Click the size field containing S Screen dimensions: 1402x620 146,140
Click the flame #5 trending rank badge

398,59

* * *

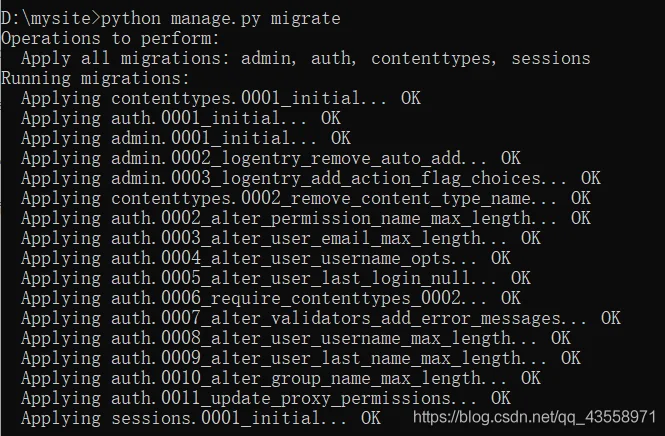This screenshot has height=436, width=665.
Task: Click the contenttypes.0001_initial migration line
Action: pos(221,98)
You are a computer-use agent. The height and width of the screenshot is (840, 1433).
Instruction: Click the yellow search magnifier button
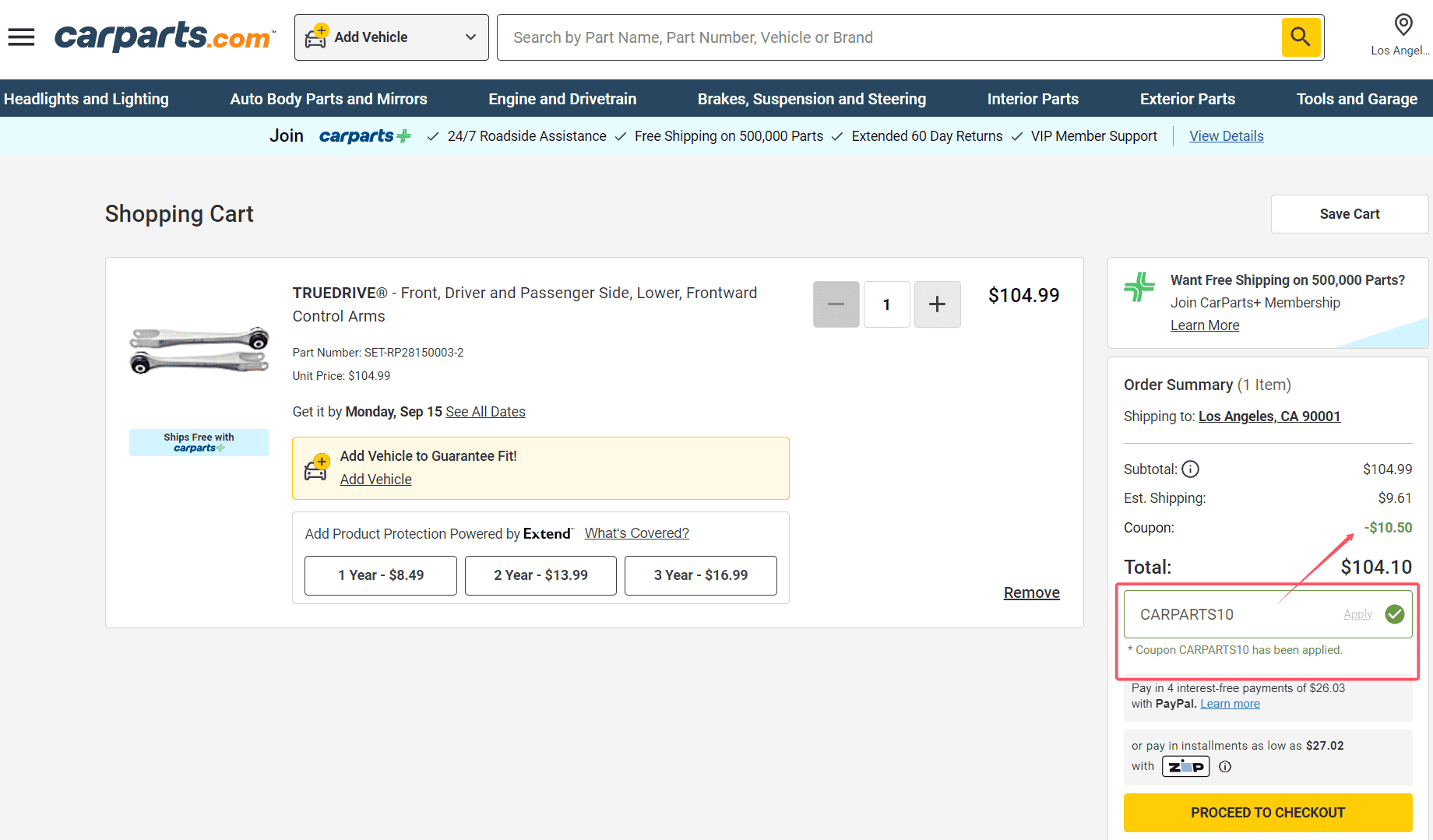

Your instructions ▸ Repeat the entries above verbatim, but only from the line that has "You are a computer-use" down to the line that has "Instruction: Click the", inclusive.

Solution ▸
You are a computer-use agent. The height and width of the screenshot is (840, 1433).
Instruction: Click the yellow search magnifier button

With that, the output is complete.